Polémique 1978 : l’affaire Boule et Bill

Il y a quelques jours, Boule et Bill ont fêté leurs 60 ans dans le magazine de Spirou. Cela nous a rappelé une histoire survenue au Ligueur qui a tenu les lectrices et les lecteurs du magazine en haleine durant une bonne partie de l’année 1978. Pour être précis, du mois d’avril au mois de juillet. Tout commence par un article de Thérèse Jeunejean paru le 7 avril. Son titre ? Une famille caricaturée... ou une caricature de la famille. Le cœur de l’information, c’est une étude de type « sociologique » qui examine la famille mise en scène par Roba sous toutes ses coutures, s’attardant notamment sur les relations qui régissent la petite cellule familiale de papier.

C’est là, à travers des chiffres et des statistiques, que surgit toute une série de stéréotypes. Bien sûr, il y a ce qu’on voit. La maman coquette, ignorante, et le papa qui est censé détenir le savoir et travailler pour ramener des sous à la maison. Mais l’étude va plus loin. En y regardant de plus près, on se rend compte que dans les échanges entre les personnages, la mère n’intervient même pas 1 fois sur 100, alors que les communications du père sont quatre fois plus nombreuses. « La mère est avant tout une femme de ménage. (…) En fait la mère semble prisonnière de son silence et de son travail ménager ».

Ce n’est pas tout, dans son article, Thérèse Jeunejean souligne le côté « toc » de cette famille où les gestes de tendresse sont absents, où les parents n’ont aucune vie de couple, où les problèmes sont inexistants. Le constat est cinglant : « C’est une famille aisée, n’ayant qu’elle-même comme centre d’intérêt. Avec la bonne conscience et la sécurité en plus ». Belle séance de cassage.

Conscient du pavé dans la case, le rédacteur en chef de l’époque, Marc Delepeleire, se fend d’un texte pour accompagner l’analyse, la justifier et appeler Roba à œuvrer pour « que la réalité, même involontaire, ne soit pas dénaturée ». Cette mise au point nuancée n’empêchera pas une avalanche de réactions outrées de plusieurs lecteurs.

« Mettre en scène les problèmes, ça ne fait pas rire »

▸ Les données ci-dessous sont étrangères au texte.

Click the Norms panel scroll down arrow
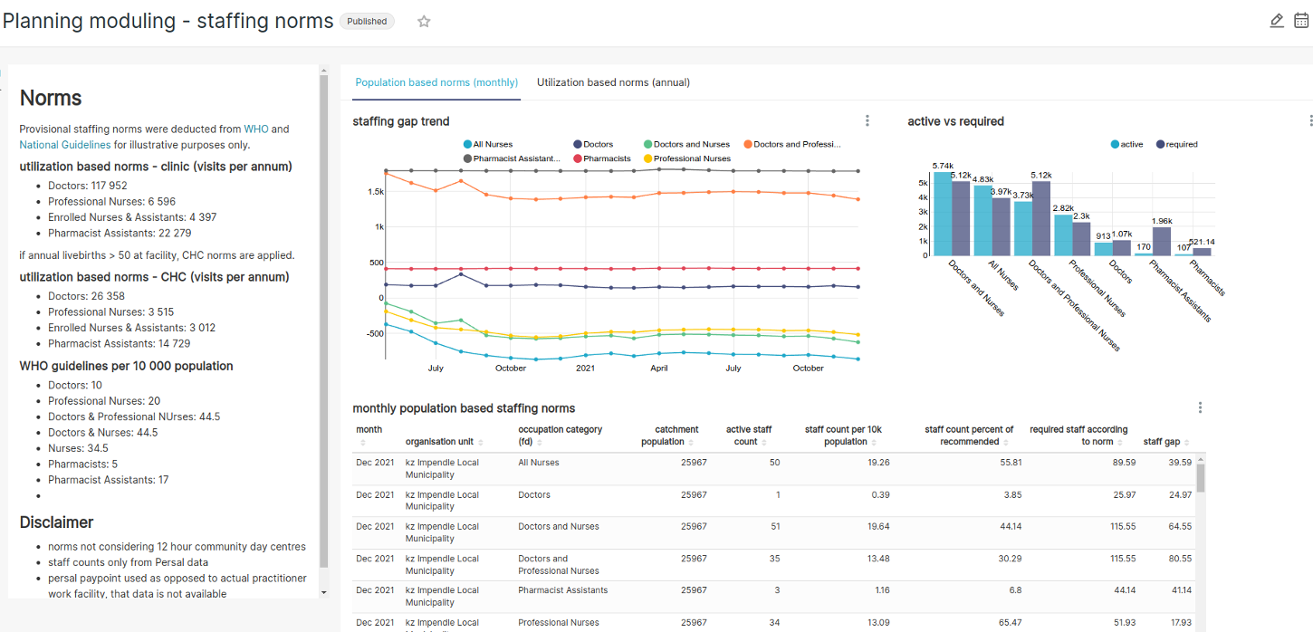 click(x=323, y=592)
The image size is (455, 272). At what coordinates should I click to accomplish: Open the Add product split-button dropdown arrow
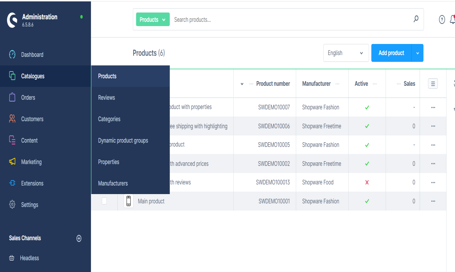(x=417, y=53)
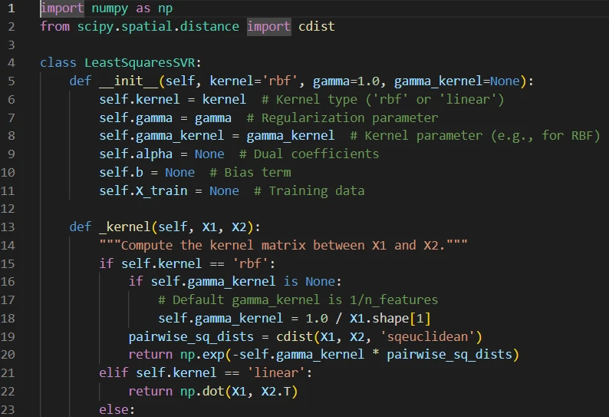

Un mois plus tard, retour sur l’affaire avec la publication de ces réactions dans Boule et Bill : un débat chaud. M. H. de Bruxelles condamne « les allusions de la critique tirées par les cheveux », d’autres dénoncent un « snobisme ridicule », de « prétentieuses élucubrations ». Personne pour défendre le Ligueur ? Si. Un lecteur y voit un appel à la raison, un recul nécessaire. Un autre écrit : « Le professeur de ma fille s’est servi de l’article du Ligueur pour faire faire aux élèves un exercice de lecture critique des BD. Bravo et merci ! ».

Fin ? Non, pas vraiment. En juillet, voilà que la saga s’offre un troisième épisode. L’interview de Roba, en personne, qui tique sur le rappel à la réalité. « Mais si le lecteur retrouve en Boule et Bill ses problèmes réels, lui communiquerais-je le plaisir que je lui donne maintenant ? ».

Jacques de Pierpont qui a été chargé de rencontrer le dessinateur ose cette question : « L’auteur admet-il facilement la critique, le fait que l’on se penche sur ses histoires pour les relire d’une façon moins innocente ? ». Roba s’estime surtout étonné « de l’importance qu’a prise la BD, de s’apercevoir qu’on écrit à son propos, qu’on l’analyse. Mais n’est-ce pas parfois dangereux… Je me pose la question, hein ! Pour moi, la bande dessinée reste liée aux souvenirs d’enfance. L’évasion… ».

Pour vous raconter cette histoire sortie de nos archives, on a un peu dérogé au format. Parce qu’elle nous semblait révélatrice d’une époque, mais aussi en phase par rapport à l’investissement du Ligueur dans la chasse aux stéréotypes. Pour se « défendre », Roba affirme notamment dans cette interview que s’il avait mis en scène des problèmes, « il n’aurait pas fait rire ». Il rejoint ainsi un lecteur qui déclarait quelques mois plus tôt que « personne n’arriverait à créer une bande dessinée amusante en narrant notre vie réelle ».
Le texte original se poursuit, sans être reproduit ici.